The model allows for two types of dynamical evolutions, which we call residential model and school model, respectively. In the residential model, each location defines a local residential neighborhood, modeled as a diamond-shaped neighborhood, approximating a circular region around the residential location. We consider that a location belongs to the local residential region if the distance between its location and the center of the local residential region is smaller or equal to the radius. When using a radius r = 1.5 location sizes, one finds the classical Moore neighborhood with exactly eight locations.
Each household belongs to one ethnic group and has exactly one child of school age. A household has an ethnic preference for the ethnic composition of its school or residential neighborhood. We use for the ethnic preference a single-peaked linear function that maps the local proportion of members of the same group on the attractiveness of the school or residential location for an agent. The ethnic preference is considered to be the same for all agents belonging to a specific ethnic group.
Agents can evaluate a school not only in terms of its ethnic composition, but also in terms of the distance between their residential location and the school’s location. The distance preference (D) represents the “nearness” of the school, implemented as the mirror image of the geographical distance between residential location of the household and the school. The distance preference is modeled as a linear falling function with its maximum value 1 at the agent’s residential location and minimum value 0 at a maximum distance, after which the function value remains null.
An agent’s utility U for the school chosen is obtained from a Cobb-Douglas utility function. Technically,
U = P^α * D^(1-α)
where α is a parameter which controls how much weight is put on the ethnicity preference (P) relative to the distance preference (D).
In the residential model, agents can change where they live and can choose between a set of available residential locations with known location and local ethnic composition. Each evolution cycle, a given number of agents are tested whether their satisfaction with respect to their local neighborhood is smaller than a given threshold (T). If their level of satisfaction is smaller than the given threshold, the agents will move to the first available location where their level of satisfaction with respect to the location’s local neighborhood is above a threshold. If no suitable location has been found within a maximum of tries, the agent will move to the first location where his satisfaction level becomes larger than his current satisfaction level.

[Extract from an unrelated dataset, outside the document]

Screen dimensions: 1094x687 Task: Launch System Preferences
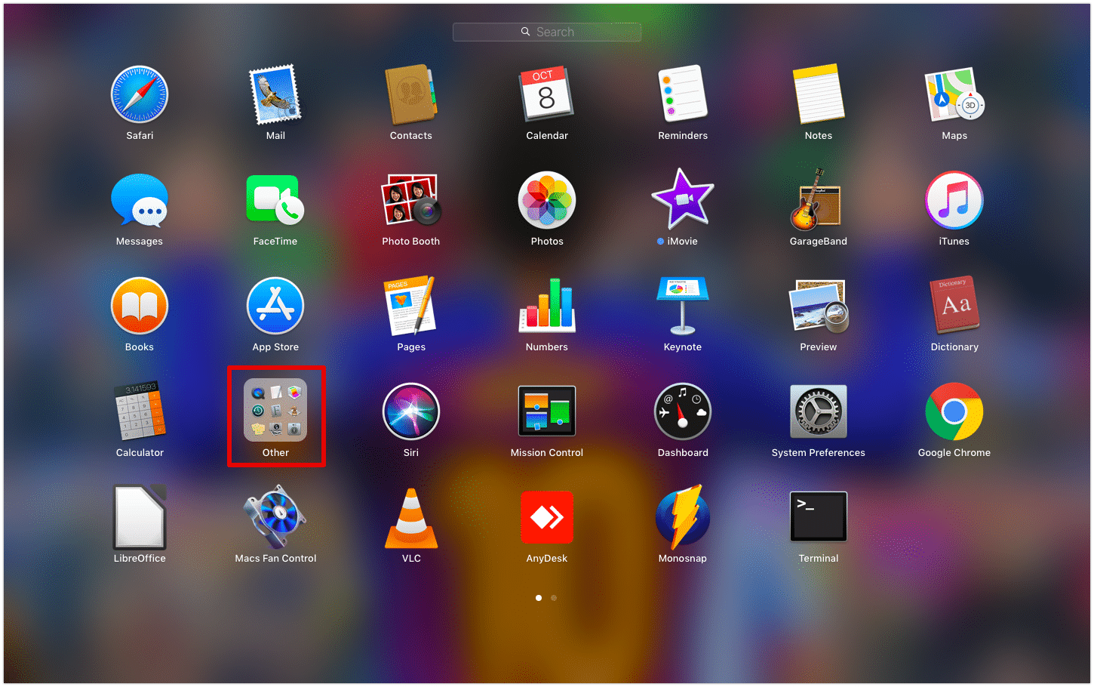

In the school-choice model, the residential location is fixed and agents face the choice of sending their child to one out of a set of available schools with a known location and ethnic composition. The evolution of the system takes place in a similar way as for the residential model. If the agent’s level of satisfaction is smaller than the given threshold, the agent will move its child to the first schools with an available spot, where their level of satisfaction with respect to the distance and ethnic composition is above a threshold. If no suitable school has been found within the available schools, the agent will move its child to the first school where his level of satisfaction increases.
The model is provided in the form a Visual Studio Project created using Microsoft Visual C++ Express 2010. The entry point for the console application is schelling_model2.cpp.